Page text:
--- START ---

Posted on behalf of Harbin & Burnett on Oct 09, 2013 in Uncategorized

This past summer, rains brought down sediment from the Twelve Mile River in Pickens County unearthing even more toxic sediment from the former Sangamo-Weston capacitor plant. Clean-up efforts for the original plant site have continued for approximately two decades, but after heavy rainfall in August more soil containing polychlorinated biphenyl was found.

The Environmental Protection Agency now refers to the plant as the Superfund site. The area is now owned by Schlumberger Technology Corporation who is responsible for the clean-up efforts. The corporation is in the process of removing the contaminated soil and storing it for testing. 

Polychlorinated biphenyls (PCBs) have been banned from the United States since 1972 as they have been tied to cancer. However, these toxic chemicals were dumped into a tributary in Town Creek, which flows into the Twelve Mile River, between 1955 and 1977. More than 40,000 cubic yards of soil have been removed from the site since clean-up began in 1994.

--- END ---

Task 1:
Answer these questions from the post about the Sangamo-Weston site, one line each:
(a) Which company now owns the area and is responsible for the clean-up?
(b) In which month did heavy rainfall lead to the discovery of more contaminated soil?
(c) How much soil has been removed from the site since clean-up began?
Task 2: Summarize the post about the Sangamo-Weston site in two sentences.

Provided material:
--- START ---

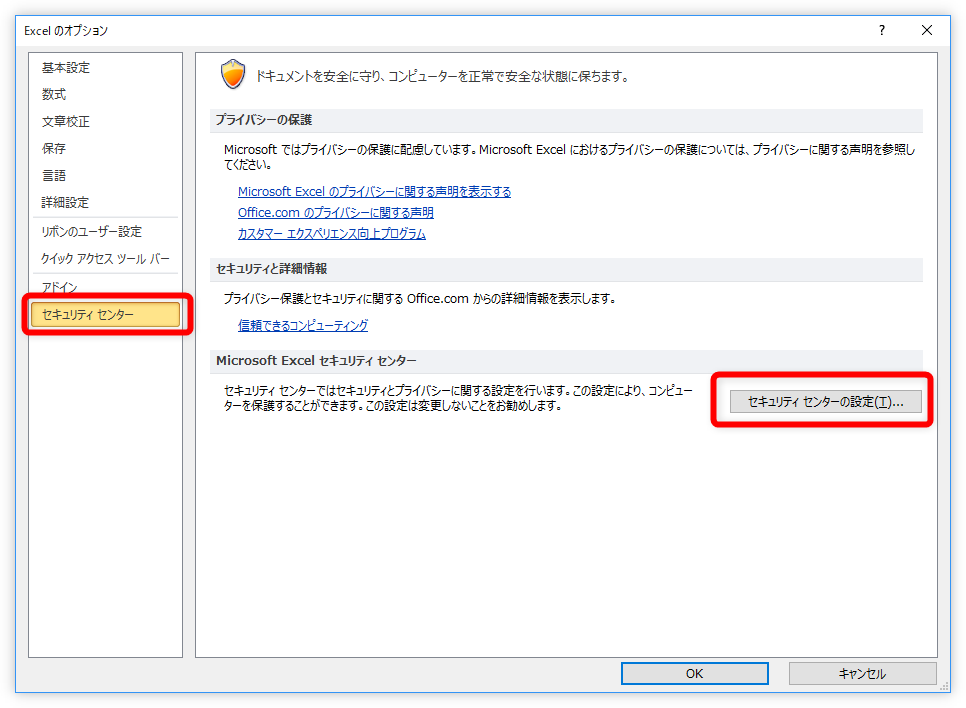Select 言語 from the category list
This screenshot has height=708, width=966.
pyautogui.click(x=54, y=176)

--- END ---

Expected output 1:
(a) Schlumberger Technology Corporation
(b) August
(c) More than 40,000 cubic yards

Expected output 2: After heavy rainfall in August, more soil containing polychlorinated biphenyl was found at the former Sangamo-Weston capacitor plant in Pickens County, which the Environmental Protection Agency calls the Superfund site. Schlumberger Technology Corporation, which owns the area, is removing the contaminated soil and storing it for testing, and more than 40,000 cubic yards of soil have been removed since clean-up began in 1994.